> **WORK TO BE COMPLETED**
In the entries below, find the line with "This screenshot has height=1008, width=1920." and the line with "Task: Toggle the auto center checkbox"; give again those lines and every line between them, exactly.

<<<<

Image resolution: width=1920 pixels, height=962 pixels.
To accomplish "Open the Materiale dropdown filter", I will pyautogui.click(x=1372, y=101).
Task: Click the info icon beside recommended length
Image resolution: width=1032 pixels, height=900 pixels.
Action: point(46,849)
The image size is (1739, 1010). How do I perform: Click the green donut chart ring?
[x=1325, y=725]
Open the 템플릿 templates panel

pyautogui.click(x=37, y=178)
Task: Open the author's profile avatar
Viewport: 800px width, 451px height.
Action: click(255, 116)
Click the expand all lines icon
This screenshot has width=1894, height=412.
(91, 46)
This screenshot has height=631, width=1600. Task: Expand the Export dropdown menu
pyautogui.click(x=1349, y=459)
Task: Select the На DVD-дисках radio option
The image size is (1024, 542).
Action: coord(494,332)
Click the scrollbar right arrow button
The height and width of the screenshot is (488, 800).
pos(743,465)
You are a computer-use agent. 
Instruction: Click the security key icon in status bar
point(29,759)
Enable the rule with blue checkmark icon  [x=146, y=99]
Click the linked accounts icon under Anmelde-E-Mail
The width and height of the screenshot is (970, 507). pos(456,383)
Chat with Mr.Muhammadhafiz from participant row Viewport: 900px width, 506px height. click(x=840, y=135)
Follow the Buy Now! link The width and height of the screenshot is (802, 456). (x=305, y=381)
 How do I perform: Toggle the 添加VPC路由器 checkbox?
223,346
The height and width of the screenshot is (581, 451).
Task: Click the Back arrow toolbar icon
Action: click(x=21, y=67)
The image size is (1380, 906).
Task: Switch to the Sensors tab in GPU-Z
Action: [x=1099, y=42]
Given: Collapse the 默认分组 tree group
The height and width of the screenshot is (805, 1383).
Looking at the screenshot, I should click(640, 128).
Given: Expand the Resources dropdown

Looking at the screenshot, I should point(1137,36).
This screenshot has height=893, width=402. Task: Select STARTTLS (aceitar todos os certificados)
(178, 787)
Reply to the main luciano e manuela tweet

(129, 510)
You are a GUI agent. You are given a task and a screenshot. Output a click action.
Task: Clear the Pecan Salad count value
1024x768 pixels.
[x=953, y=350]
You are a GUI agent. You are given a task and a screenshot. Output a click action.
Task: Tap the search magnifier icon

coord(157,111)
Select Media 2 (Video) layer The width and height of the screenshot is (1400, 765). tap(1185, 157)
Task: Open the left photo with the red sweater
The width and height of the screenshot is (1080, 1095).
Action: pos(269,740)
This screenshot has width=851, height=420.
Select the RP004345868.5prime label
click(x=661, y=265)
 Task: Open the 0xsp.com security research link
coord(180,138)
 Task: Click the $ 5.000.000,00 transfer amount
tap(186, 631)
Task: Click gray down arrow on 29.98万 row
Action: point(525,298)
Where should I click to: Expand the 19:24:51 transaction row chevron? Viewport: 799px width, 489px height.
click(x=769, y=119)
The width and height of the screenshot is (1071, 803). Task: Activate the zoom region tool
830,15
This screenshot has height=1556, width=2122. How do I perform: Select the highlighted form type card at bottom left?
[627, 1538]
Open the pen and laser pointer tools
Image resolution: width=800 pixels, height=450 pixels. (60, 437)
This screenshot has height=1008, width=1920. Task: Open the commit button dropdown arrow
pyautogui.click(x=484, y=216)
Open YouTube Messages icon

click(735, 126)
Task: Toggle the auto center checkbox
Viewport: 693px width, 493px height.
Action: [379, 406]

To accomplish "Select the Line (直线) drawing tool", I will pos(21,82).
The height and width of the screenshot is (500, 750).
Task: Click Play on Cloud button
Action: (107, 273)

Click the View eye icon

>>>>

> **RESULT OF THE EXERCISE**
This screenshot has height=1008, width=1920. Task: Open the commit button dropdown arrow
pyautogui.click(x=484, y=216)
Open YouTube Messages icon

click(735, 126)
Task: Toggle the auto center checkbox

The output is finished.